Слыхали ли Вы, что я не раз говорил, что злейшие враги нового музыкального театра, наиболее консервативные и наиболее тормозящие музыкально-сценическое искусство, — учителя пения?

Вот почему я очень настораживаюсь, когда нам говорят: «у вас все хорошо, но надо выправить вокал, он у вас не в порядке». В 99 случаях из ста это значит: пойте, как этого требует «знаменитый учитель пения». И если за этими советчиками доверчиво последовать, то прощай вся 10‑летняя работа! Надо быть очень настороже, когда слушаешь самые доброжелательные советы знатоков пения. Позвольте сравнить: Художественный театр в его первое десятилетие с большой осторожностью {384} выслушивал советы крупнейших мастеров Малого театра. И если мы достигли своего, то потому, что я и Константин Сергеевич властно не позволяли актерам делать многое, что им хотелось бы сделать по советам мастеров Малого театра.

Я на этом остановился вот почему. В Вашем письме мелькнула фраза: «все это возникает в связи с вопросами о певческой культуре нашего актера». И так как эта фраза последовала за Моцартом и Доницетти, то я опять «насторожился». Ай‑ай, не хочет ли Павел Александрович, чтоб у нас запели так, как требует «знаменитый учитель»?

▶ **Что нужно сделать**
a) Повторите без изменений часть отрывка о музыкальном театре от слов «Вот почему я» до слов «советам мастеров Малого театра.» включительно.
b) Назовите всех людей, которые упомянуты в отрывке о музыкальном театре по имени.
c) Ответьте по отрывку о музыкальном театре на следующие вопросы:
(i) Кого автор называет злейшими врагами нового музыкального театра?
(ii) Во скольких случаях из ста совет «выправить вокал» означает, по словам автора, требование петь так, как хочет «знаменитый учитель пения»?
(iii) Мастера какого театра давали советы Художественному театру в его первое десятилетие?
Приведенные далее данные взяты из другого источника.

▶ **Представленные данные**
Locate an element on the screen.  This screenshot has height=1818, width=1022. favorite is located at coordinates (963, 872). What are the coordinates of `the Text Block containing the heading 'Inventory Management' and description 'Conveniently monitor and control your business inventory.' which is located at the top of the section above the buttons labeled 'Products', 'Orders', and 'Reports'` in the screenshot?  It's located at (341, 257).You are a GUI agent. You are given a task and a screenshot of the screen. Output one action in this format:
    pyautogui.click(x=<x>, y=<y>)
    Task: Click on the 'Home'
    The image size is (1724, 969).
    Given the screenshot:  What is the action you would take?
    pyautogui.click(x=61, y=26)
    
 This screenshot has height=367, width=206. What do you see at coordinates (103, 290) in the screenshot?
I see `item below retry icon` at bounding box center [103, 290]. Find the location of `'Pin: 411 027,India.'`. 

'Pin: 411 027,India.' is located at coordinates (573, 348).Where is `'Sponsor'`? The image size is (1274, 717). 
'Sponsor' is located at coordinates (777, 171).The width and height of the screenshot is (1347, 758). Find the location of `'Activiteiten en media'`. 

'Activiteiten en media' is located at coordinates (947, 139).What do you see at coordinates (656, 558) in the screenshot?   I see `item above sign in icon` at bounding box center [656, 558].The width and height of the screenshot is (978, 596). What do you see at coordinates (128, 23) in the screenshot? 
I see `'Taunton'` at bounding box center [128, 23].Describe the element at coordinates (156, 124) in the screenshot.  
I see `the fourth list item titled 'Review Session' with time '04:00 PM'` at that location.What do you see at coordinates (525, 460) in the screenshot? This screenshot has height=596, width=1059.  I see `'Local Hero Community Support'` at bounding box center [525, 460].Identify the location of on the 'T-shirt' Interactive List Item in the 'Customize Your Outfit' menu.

▶ **Ответы по заданиям**
a)
Вот почему я очень настораживаюсь, когда нам говорят: «у вас все хорошо, но надо выправить вокал, он у вас не в порядке». В 99 случаях из ста это значит: пойте, как этого требует «знаменитый учитель пения». И если за этими советчиками доверчиво последовать, то прощай вся 10‑летняя работа! Надо быть очень настороже, когда слушаешь самые доброжелательные советы знатоков пения. Позвольте сравнить: Художественный театр в его первое десятилетие с большой осторожностью {384} выслушивал советы крупнейших мастеров Малого театра. И если мы достигли своего, то потому, что я и Константин Сергеевич властно не позволяли актерам делать многое, что им хотелось бы сделать по советам мастеров Малого театра.

b) Константин Сергеевич, Моцарт, Доницетти, Павел Александрович.

c)
(i) Учителей пения.
(ii) В 99 случаях из ста.
(iii) Мастера Малого театра.